◆ WHAT IS NEEDED ◆
Leave out the pictures and repeat the data exactly.

◆ GIVEN DATA ◆

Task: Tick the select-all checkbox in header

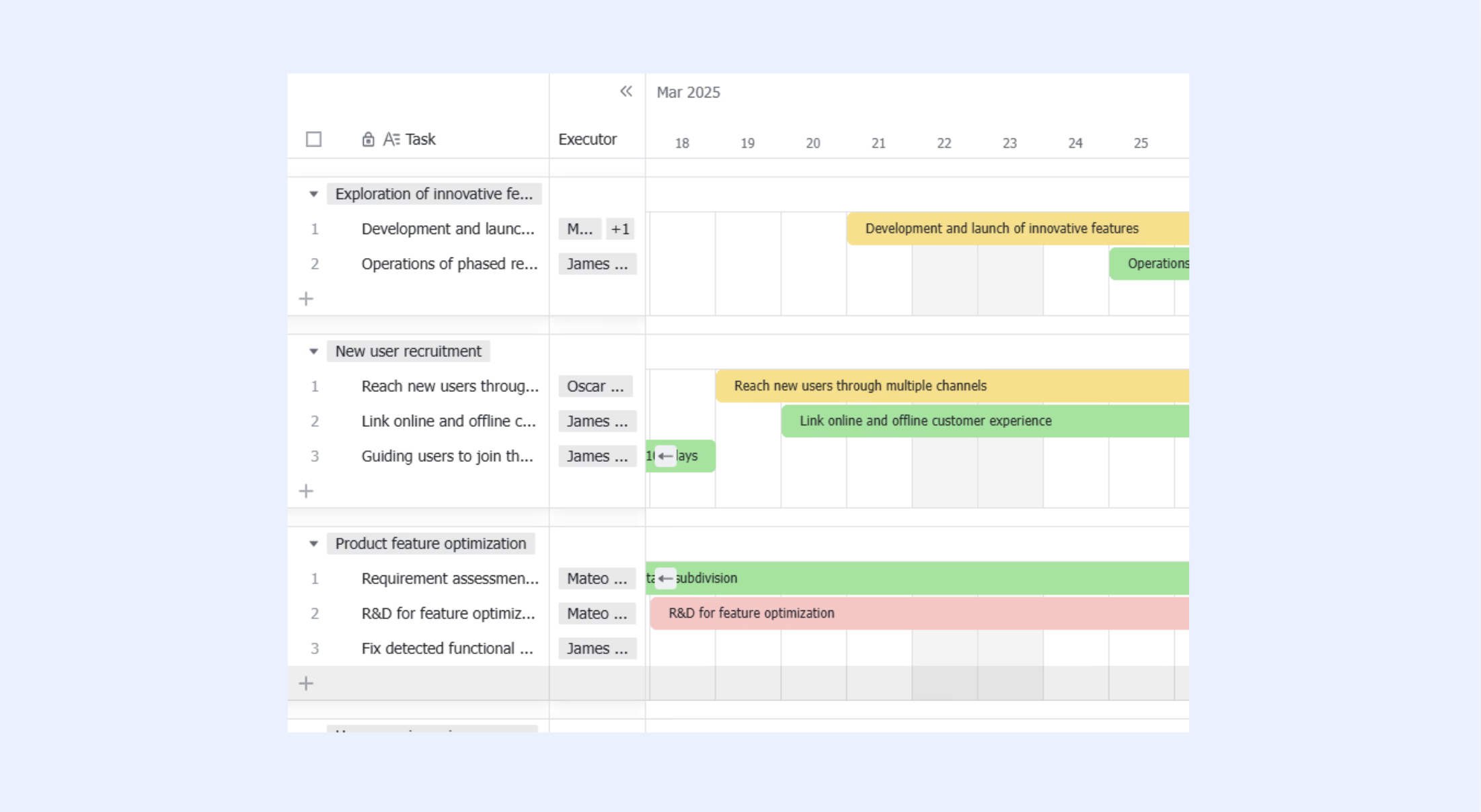Action: tap(313, 139)
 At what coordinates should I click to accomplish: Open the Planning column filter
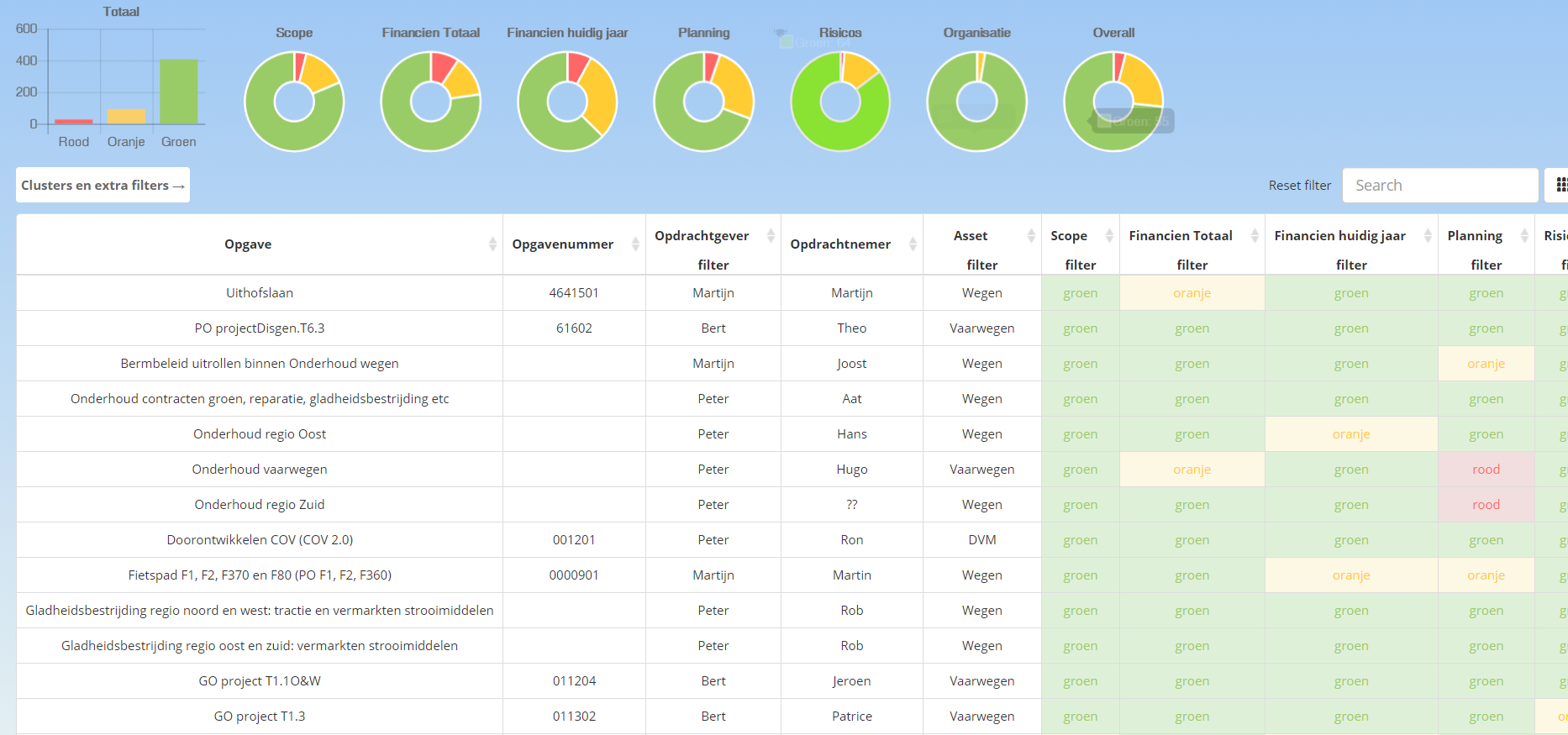(1486, 265)
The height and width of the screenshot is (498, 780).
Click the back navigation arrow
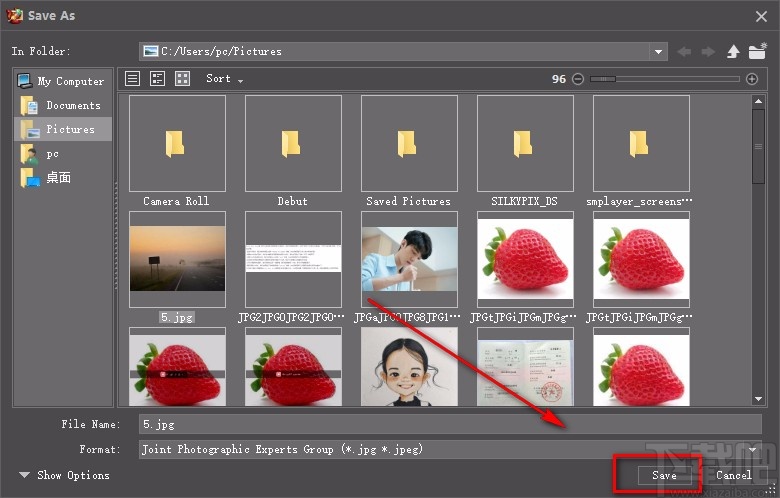[x=684, y=51]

◆ ANSWER BELOW ◆
Task: Tick the select-all checkbox in header

Action: tap(313, 139)
 At what coordinates should I click to accomplish: Open the Planning column filter
(1486, 265)
The height and width of the screenshot is (498, 780).
Click the back navigation arrow
[x=684, y=51]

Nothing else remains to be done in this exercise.